An initial time step can be supplied, but is not necessary. Additional factors influencing the performance of the package include the compiler used for numpy, scipy, and of course numba. Performance of compiled backends, such as numba, jax, or torch, can vary tremendously depending on problem size, the chosen device, and many other details. Moreover, the BLAS and LAPACK libraries might make a difference. The package has some basic support for multithreading, which can be accelerated using the Threading Building Blocks library. Finally, it can help to install the intel short vector math library (SVML). However, this is not distributed with macports and might thus be more difficult to enable.

Using macports, one could for instance install the following variants of typical packages

port install py312-numpy +gcc14+openblas
port install py312-scipy +gcc14+openblas
port install py312-numba +tbb

Note that you can disable the automatic multithreading via Configuration parameters.

Note that many details of the installed packages can affect performance and one should thus test various options if speed is critical. The suggestions above might also already be outdated.

3.5.3 Multiprocessing using MPI

The package also supports parallel simulations of PDEs using the Message Passing Interface (MPI), which allows combining the power of CPU cores that do not share memory. To use this advanced simulation technique, a working implementation of MPI needs to be installed on the computer. Usually, this is done automatically, when the optional package numba-mpi is installed via pip or conda.

To run simulations in parallel, the special solver ExplicitMPISolver needs to be used and the entire script needs to be started using mpiexec. Taken together, a minimal example reads

from pde import DiffusionPDE, ScalarField, UnitGrid

grid = UnitGrid([64, 64])
state = ScalarField.random_uniform(grid, 0.2, 0.3)

eq = DiffusionPDE(diffusivity=0.1)
result = eq.solve(state, t_range=10, dt=0.1, solver="explicit_mpi")

if result is not None:  # restrict the output to the main node
   result.plot()

Saving this script as multiprocessing.py, we can evoke a parallel simulation using

mpiexec -n 2 python3 multiprocessing.py

Here, the number 2 determines the number of cores that will be used. Note that macOS might require an additional hint on how to connect the processes even when they are run on the same machine (e.g., your workstation). It might help to run mpiexec -n 2 -host localhost:2 python3 multiprocessing.py in this case.
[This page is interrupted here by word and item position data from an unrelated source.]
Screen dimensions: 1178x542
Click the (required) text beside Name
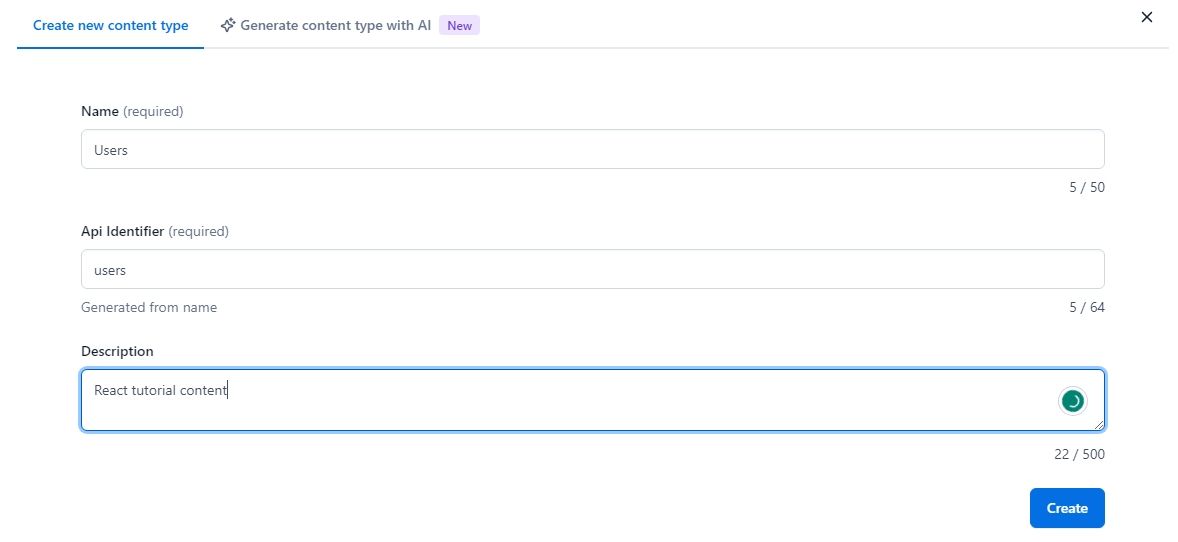(153, 111)
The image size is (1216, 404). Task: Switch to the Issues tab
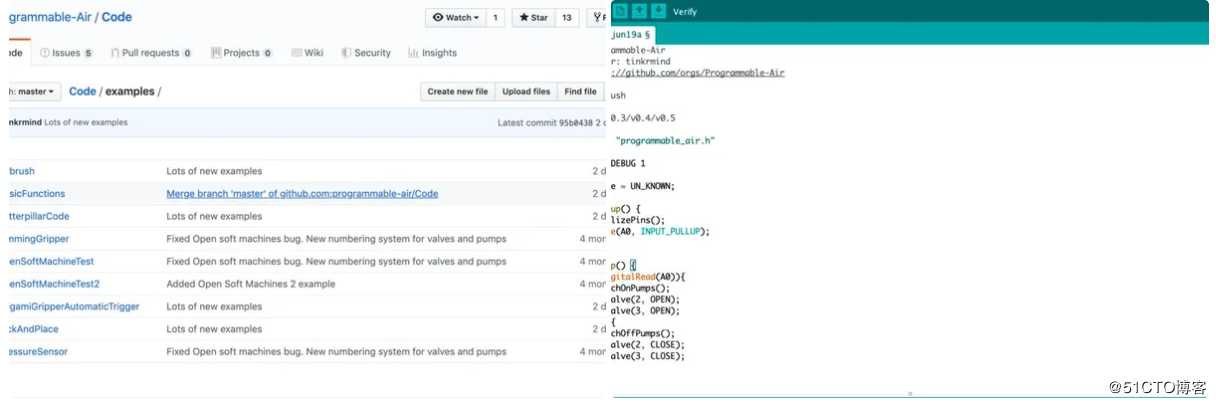coord(66,53)
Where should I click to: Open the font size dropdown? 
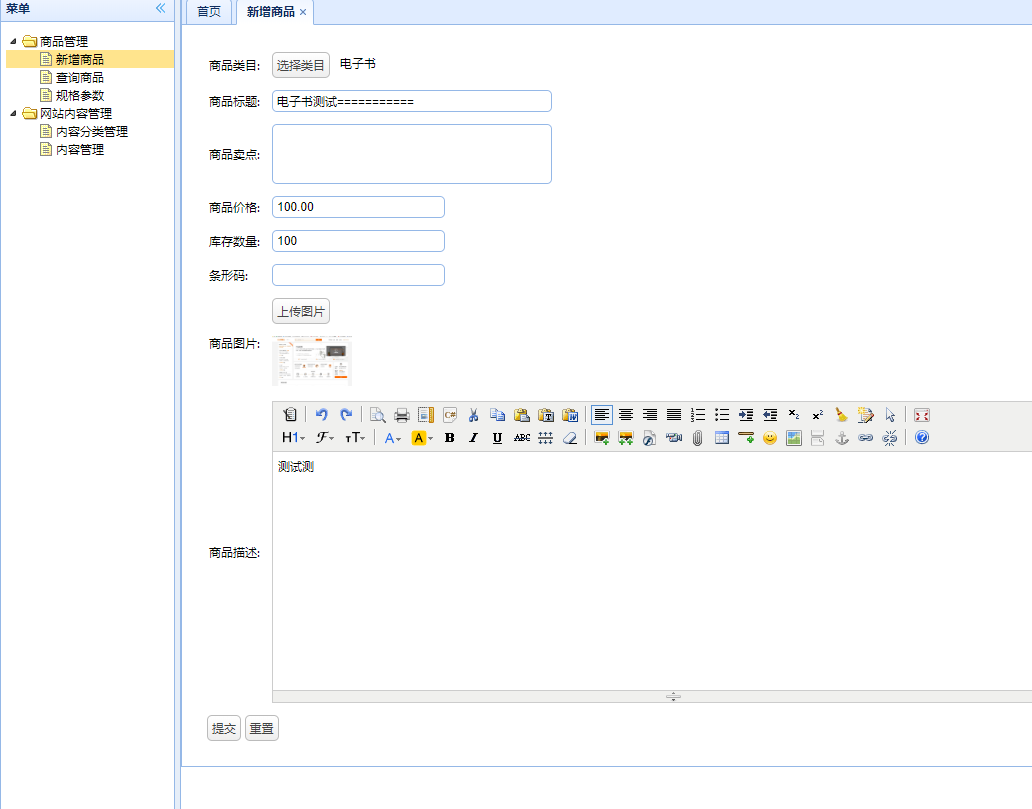coord(355,438)
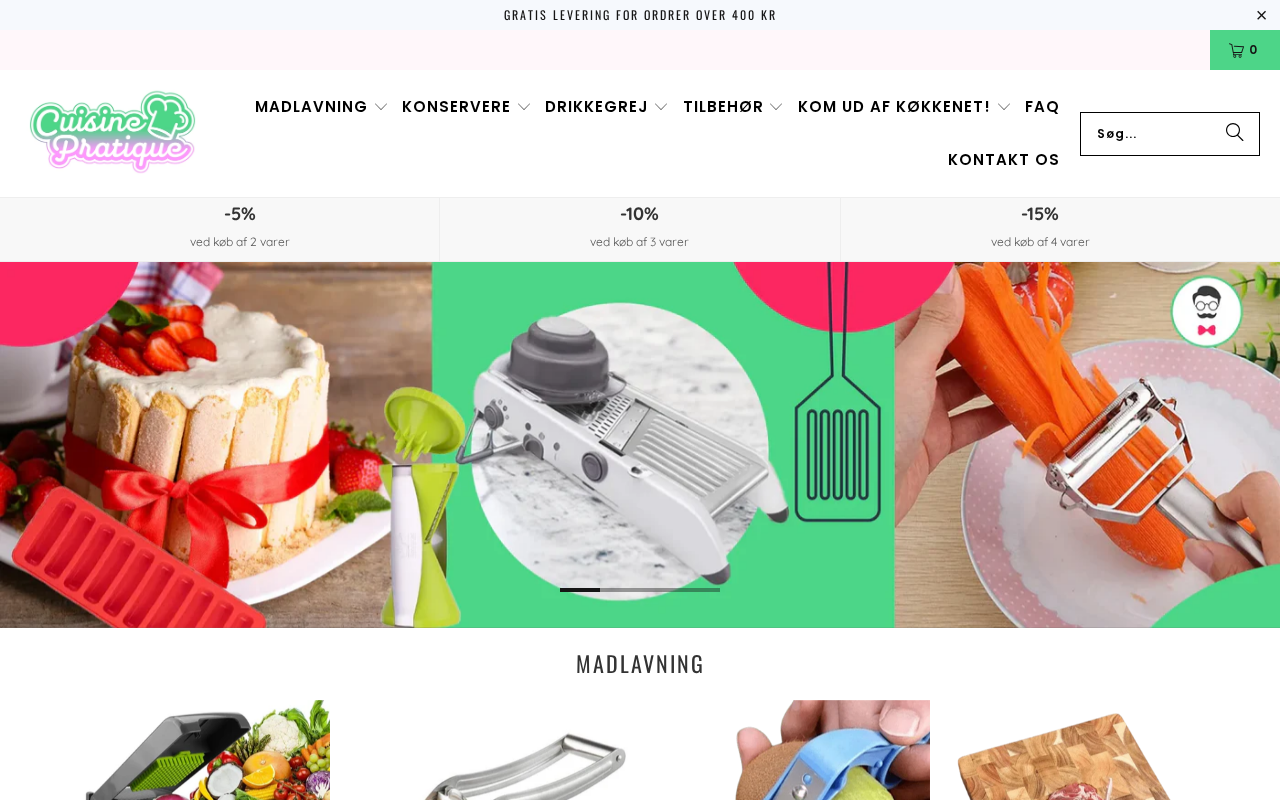Select the last slideshow progress indicator
The image size is (1280, 800).
point(700,590)
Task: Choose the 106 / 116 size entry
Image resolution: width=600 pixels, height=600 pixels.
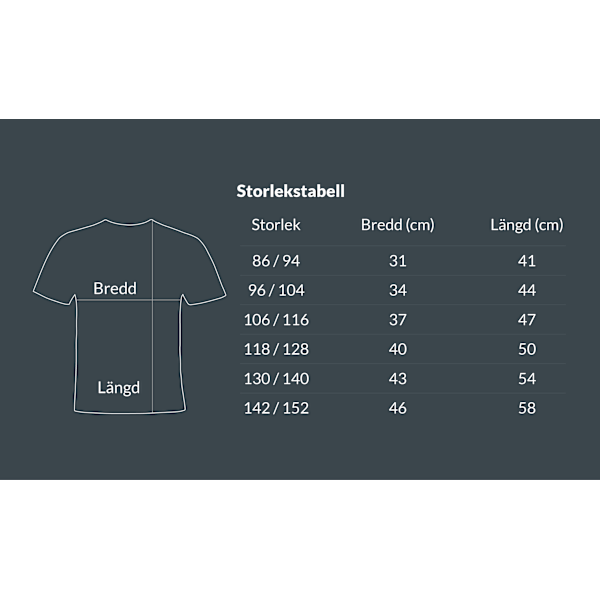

In the example above, two python processes will start in parallel and run independently at first. In particular, both processes will load all packages and create the initial state field as well as the PDE class eq. Once the explicit_mpi solver is evoked, the processes will start communicating. py-pde will split up the full grid into two sub-grids, in this case of shape 32x64, distribute the associated sub-fields to both processes and ask each process to evolve the PDE for their sub-field. Note that boundary conditions are treated and boundary values are exchanged between neighboring sub-grids automatically. To avoid confusion, trackers will only be used on one process and also the result is only returned in one process to avoid problems where multiple process write data simultaneously. Consequently, the example above checked whether result is None (in which case the corresponding process is a child process) and only resumes analysis when the result is actually present.
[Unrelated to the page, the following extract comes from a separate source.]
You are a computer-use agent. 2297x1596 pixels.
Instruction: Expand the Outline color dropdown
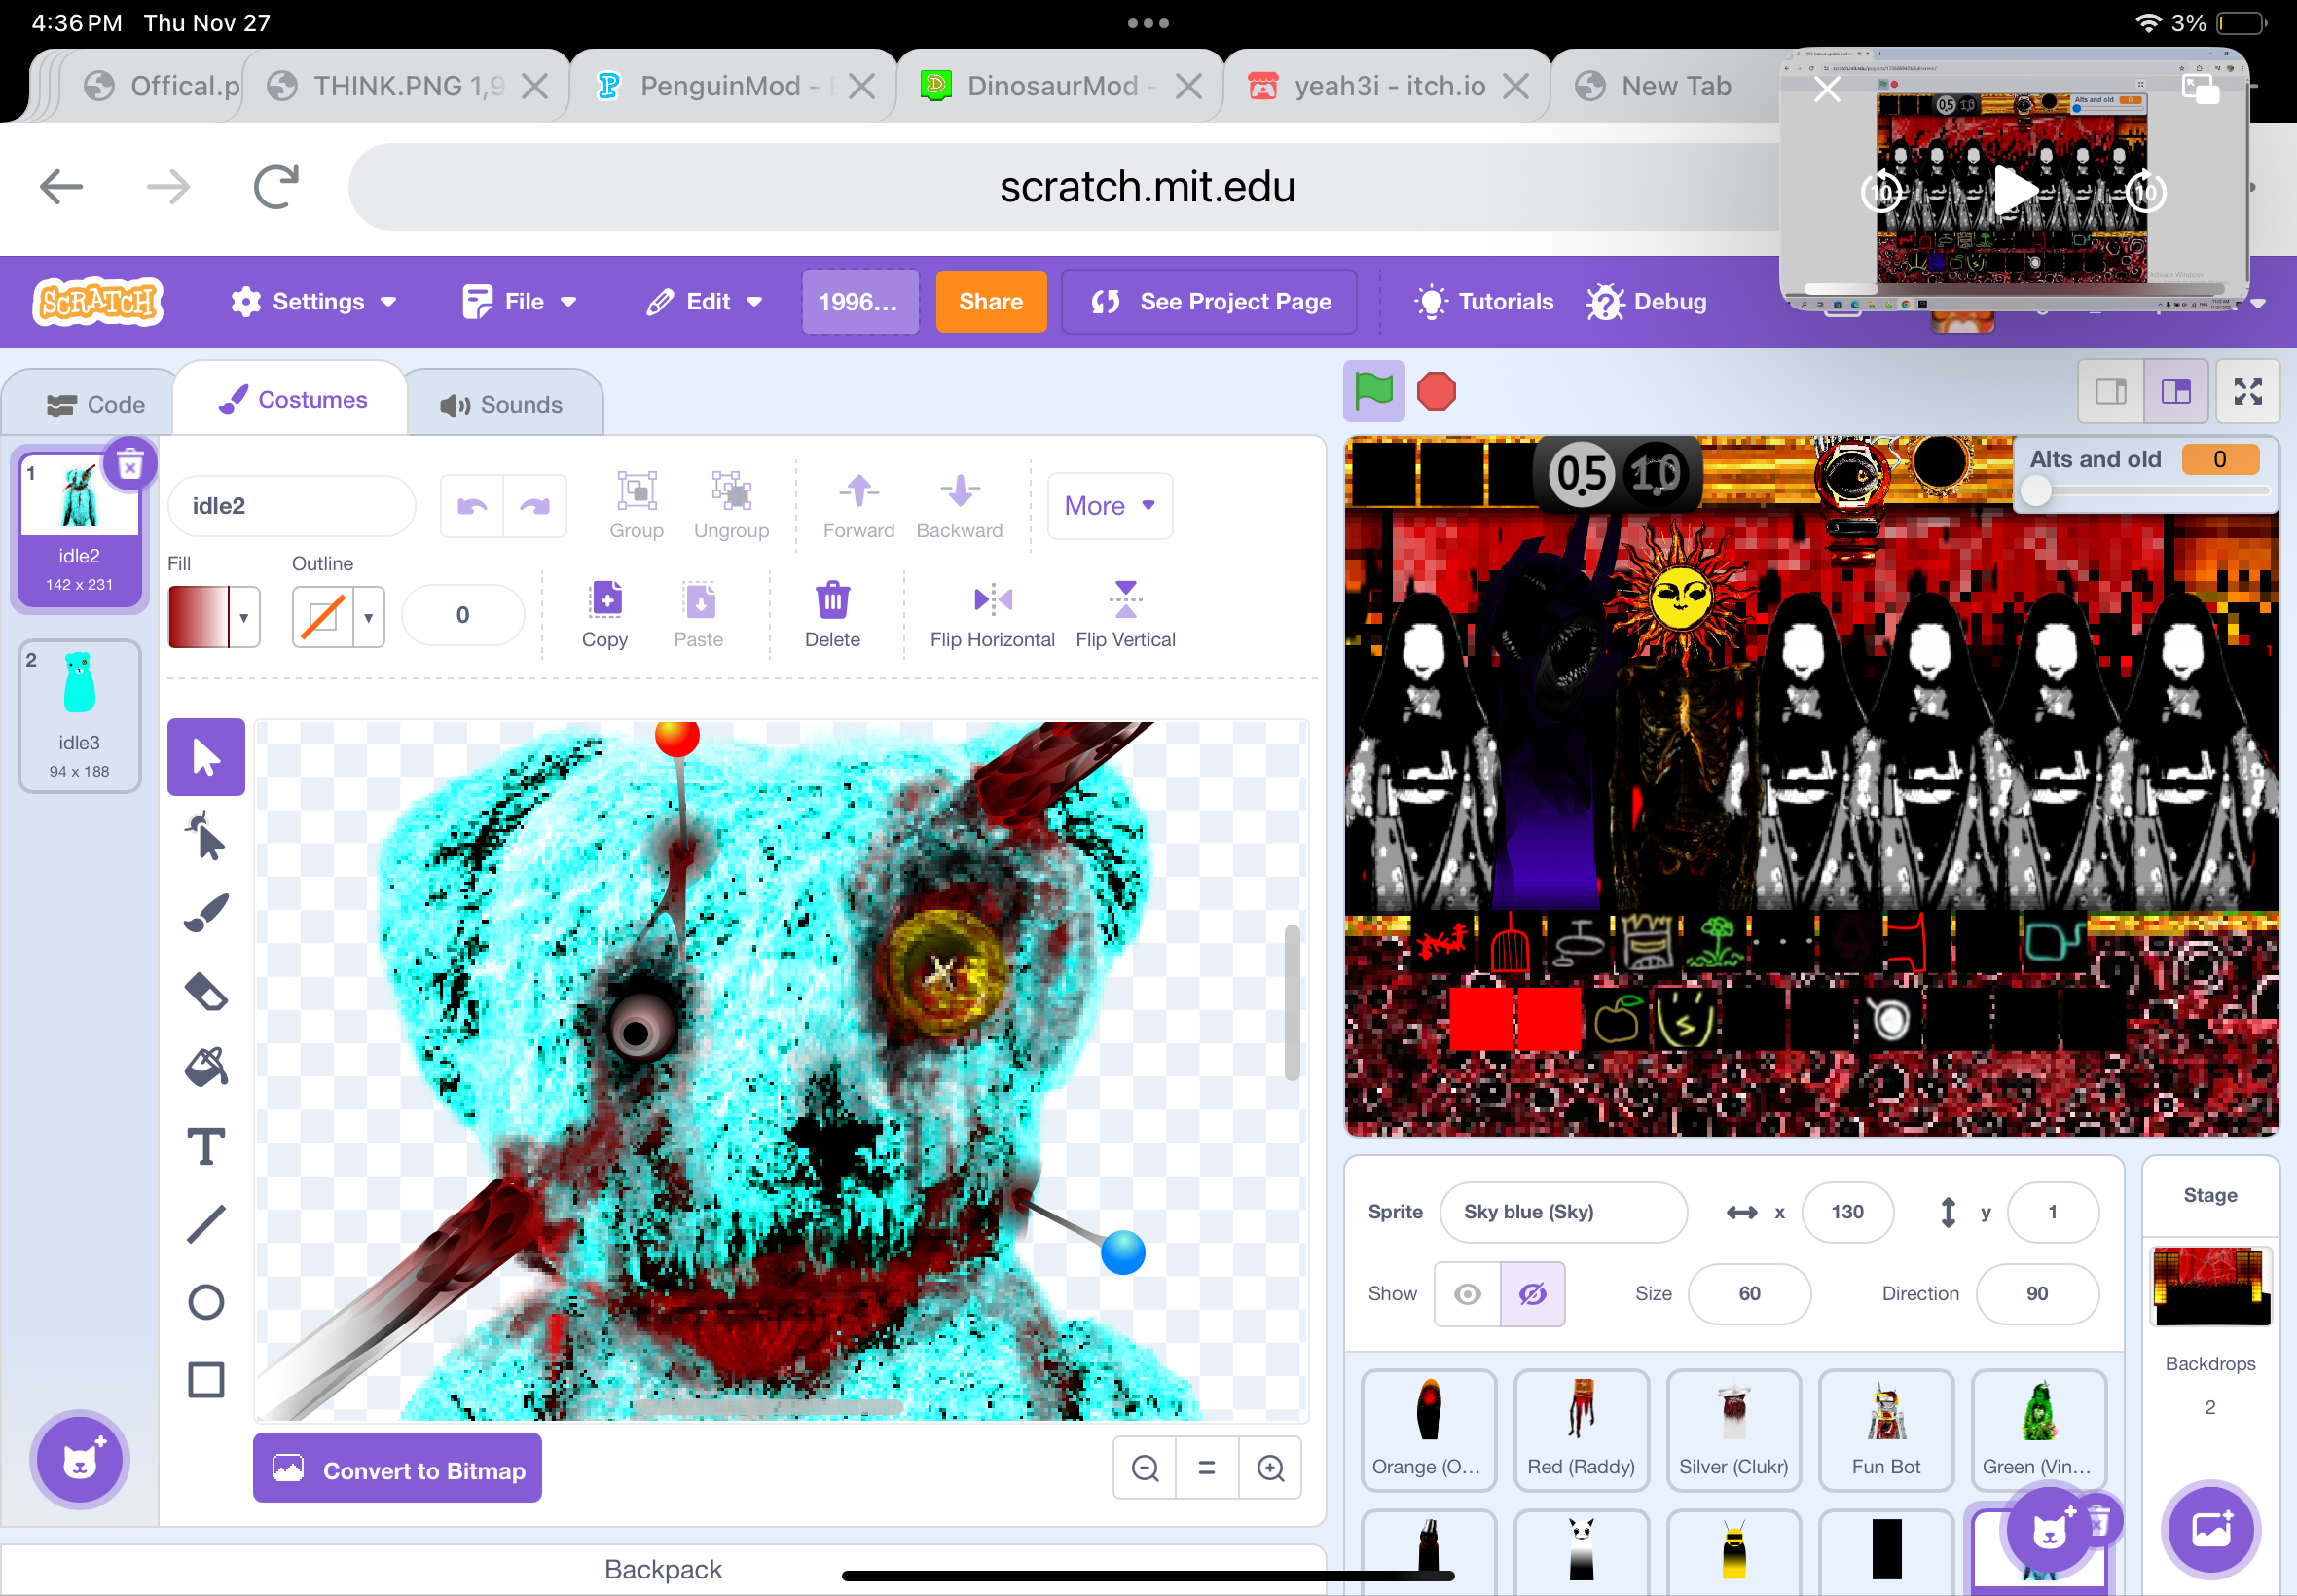coord(368,617)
The automatic treatment tries to use sensible default values, so typical simulations work out of the box. However, in some situations it might be advantageous to adjust these values. For instance, the decomposition of the grid can be affected by an argument decomposition, which can be passed to the solve() method or the ExplicitMPISolver. The argument should be a list with one integer for each axis in the grid, which specifies how often the particular axis is divided.

Warning

The automatic division of the grid into sub-grids can lead to unexpected behavior, particularly in custom PDEs that were not designed for this use case. As a rule of thumb, all local operations are fine (since they can be performed on each subgrid), while global operations might need synchronization between all subgrids. One example is integration, which has been implemented properly in py-pde. Consequently, it is safe to use integral.